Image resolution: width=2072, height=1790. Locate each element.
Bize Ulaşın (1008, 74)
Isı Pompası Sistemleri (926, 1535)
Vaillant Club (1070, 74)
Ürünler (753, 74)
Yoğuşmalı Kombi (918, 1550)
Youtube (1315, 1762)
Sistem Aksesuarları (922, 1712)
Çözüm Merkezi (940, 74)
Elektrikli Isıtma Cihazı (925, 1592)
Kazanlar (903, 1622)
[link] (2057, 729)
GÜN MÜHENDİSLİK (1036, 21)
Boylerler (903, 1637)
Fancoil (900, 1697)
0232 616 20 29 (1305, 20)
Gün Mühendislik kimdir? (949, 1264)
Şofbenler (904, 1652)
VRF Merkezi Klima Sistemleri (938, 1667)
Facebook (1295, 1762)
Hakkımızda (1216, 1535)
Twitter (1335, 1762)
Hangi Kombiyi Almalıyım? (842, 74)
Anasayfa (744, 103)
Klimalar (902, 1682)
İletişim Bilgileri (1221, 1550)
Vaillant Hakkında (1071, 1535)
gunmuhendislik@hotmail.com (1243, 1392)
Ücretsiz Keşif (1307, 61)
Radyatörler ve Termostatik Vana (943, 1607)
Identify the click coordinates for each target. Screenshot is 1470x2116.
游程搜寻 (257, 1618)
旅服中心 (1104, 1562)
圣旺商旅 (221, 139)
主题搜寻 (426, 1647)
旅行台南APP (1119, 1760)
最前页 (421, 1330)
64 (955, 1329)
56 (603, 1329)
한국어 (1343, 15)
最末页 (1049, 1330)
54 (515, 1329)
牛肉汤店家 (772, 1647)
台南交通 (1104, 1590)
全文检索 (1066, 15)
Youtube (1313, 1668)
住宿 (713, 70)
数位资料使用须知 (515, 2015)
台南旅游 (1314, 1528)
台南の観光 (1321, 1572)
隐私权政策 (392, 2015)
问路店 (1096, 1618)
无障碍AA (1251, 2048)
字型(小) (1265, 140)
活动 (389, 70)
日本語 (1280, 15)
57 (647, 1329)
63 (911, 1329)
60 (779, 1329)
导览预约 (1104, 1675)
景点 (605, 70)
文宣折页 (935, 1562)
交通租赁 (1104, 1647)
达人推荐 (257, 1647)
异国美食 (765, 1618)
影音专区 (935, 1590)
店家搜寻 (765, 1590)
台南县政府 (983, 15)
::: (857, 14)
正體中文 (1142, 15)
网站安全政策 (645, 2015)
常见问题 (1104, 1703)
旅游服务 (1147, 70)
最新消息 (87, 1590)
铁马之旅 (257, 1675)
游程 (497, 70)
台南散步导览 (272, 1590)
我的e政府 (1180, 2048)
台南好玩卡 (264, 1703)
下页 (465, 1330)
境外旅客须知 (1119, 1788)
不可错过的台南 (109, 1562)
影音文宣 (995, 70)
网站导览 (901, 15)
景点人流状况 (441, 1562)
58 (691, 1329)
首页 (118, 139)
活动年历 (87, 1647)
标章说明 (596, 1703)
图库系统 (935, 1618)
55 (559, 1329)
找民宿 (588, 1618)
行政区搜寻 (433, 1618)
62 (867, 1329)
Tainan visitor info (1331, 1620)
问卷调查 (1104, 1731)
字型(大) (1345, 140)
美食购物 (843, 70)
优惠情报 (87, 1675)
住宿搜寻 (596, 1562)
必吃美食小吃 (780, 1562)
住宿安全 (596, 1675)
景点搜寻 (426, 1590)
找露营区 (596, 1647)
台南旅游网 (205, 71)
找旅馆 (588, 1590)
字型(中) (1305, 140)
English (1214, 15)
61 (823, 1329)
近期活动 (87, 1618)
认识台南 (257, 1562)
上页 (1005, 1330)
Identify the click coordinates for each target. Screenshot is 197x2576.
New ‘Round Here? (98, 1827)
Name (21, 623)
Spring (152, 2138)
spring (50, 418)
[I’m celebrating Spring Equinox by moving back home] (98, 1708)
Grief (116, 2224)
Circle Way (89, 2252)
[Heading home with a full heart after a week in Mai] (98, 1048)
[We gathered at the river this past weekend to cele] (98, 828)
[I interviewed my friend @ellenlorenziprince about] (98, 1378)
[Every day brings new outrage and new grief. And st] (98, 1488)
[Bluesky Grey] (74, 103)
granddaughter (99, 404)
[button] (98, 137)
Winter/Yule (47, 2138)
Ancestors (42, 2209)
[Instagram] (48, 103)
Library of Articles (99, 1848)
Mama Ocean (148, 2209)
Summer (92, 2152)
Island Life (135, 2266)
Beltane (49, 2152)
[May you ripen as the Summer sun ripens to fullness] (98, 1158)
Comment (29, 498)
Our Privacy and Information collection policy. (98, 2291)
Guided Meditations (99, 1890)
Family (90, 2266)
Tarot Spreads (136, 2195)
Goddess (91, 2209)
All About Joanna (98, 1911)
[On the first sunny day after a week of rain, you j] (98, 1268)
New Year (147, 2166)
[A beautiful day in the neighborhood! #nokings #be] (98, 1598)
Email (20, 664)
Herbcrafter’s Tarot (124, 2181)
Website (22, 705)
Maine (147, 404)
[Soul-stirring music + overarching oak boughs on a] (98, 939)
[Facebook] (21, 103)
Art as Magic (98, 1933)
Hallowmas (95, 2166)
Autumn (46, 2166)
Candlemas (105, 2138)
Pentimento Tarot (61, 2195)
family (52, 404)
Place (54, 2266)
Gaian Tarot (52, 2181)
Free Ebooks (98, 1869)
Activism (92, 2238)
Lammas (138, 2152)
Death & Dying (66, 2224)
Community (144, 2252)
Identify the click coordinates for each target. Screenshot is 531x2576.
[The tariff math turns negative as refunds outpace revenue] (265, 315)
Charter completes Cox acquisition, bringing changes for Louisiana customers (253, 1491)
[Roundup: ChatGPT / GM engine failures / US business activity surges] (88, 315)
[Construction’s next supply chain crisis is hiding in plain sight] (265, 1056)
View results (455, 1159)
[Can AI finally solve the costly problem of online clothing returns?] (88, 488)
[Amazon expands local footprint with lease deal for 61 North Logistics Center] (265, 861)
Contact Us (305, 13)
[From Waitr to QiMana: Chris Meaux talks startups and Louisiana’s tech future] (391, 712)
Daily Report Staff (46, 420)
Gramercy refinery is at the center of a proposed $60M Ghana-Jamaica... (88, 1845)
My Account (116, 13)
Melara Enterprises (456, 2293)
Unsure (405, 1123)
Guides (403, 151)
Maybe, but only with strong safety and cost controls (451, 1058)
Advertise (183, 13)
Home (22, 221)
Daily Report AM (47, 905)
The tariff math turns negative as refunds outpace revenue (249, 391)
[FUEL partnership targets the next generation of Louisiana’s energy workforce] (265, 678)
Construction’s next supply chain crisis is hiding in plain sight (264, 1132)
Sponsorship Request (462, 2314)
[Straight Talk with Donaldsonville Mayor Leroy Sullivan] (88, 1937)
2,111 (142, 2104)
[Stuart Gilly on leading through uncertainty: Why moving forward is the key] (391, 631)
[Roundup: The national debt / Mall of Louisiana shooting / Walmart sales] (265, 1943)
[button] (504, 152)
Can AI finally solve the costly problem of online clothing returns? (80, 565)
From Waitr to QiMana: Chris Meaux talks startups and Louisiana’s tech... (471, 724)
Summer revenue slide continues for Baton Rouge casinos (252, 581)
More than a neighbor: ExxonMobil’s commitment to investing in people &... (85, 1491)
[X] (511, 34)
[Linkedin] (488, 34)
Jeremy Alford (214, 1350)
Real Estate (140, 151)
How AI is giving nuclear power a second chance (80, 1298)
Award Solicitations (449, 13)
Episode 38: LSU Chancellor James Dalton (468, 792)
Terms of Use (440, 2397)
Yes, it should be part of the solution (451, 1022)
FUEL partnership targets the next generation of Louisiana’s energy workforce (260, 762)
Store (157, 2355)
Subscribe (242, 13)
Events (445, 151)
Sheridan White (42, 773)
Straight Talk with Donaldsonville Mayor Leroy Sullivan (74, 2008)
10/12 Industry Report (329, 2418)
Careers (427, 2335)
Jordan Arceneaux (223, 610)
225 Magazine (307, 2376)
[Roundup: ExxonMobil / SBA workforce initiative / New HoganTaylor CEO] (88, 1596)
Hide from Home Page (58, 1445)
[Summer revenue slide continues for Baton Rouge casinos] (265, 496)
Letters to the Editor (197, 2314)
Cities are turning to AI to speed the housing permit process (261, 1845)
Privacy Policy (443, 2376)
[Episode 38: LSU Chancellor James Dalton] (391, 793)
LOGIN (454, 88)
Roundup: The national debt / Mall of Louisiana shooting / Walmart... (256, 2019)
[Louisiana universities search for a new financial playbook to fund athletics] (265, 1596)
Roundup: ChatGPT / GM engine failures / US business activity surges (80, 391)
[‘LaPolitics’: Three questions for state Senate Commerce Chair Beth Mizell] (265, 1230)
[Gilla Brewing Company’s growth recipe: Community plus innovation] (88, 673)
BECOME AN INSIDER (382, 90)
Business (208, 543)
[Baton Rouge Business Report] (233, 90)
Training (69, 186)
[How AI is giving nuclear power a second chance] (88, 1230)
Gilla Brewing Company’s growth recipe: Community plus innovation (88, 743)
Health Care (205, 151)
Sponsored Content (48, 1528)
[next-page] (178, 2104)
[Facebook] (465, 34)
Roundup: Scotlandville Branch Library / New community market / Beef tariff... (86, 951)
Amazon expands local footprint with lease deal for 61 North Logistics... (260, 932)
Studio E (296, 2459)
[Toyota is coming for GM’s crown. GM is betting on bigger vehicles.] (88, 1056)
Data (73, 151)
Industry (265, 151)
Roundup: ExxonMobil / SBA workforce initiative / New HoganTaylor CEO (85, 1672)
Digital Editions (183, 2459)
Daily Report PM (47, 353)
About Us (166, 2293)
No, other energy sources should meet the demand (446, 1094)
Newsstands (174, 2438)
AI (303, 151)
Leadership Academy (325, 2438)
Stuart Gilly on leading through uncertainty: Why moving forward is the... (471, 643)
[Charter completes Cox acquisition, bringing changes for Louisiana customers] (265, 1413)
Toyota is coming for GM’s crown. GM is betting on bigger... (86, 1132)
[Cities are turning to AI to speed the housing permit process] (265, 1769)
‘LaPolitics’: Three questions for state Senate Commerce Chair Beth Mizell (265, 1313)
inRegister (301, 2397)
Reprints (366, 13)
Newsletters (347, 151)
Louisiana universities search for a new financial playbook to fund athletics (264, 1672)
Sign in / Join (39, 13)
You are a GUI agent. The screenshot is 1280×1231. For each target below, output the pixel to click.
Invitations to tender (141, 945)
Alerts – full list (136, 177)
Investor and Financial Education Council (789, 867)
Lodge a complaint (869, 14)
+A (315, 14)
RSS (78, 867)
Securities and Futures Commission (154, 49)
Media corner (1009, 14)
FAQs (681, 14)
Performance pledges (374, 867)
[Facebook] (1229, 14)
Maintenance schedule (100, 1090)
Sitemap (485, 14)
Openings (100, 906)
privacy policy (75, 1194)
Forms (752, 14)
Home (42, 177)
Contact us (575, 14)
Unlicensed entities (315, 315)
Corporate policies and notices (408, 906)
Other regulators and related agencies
◆ ◆ ◆ ◆
▶ _What to work on_: Only the lines from the one containing "Media corner (1009, 14)" through the final line of the material should be printed, each word for word. Both of those lines count.

▶ _Expected answer_:
Media corner (1009, 14)
FAQs (681, 14)
Performance pledges (374, 867)
[Facebook] (1229, 14)
Maintenance schedule (100, 1090)
Sitemap (485, 14)
Openings (100, 906)
privacy policy (75, 1194)
Forms (752, 14)
Home (42, 177)
Contact us (575, 14)
Unlicensed entities (315, 315)
Corporate policies and notices (408, 906)
Other regulators and related agencies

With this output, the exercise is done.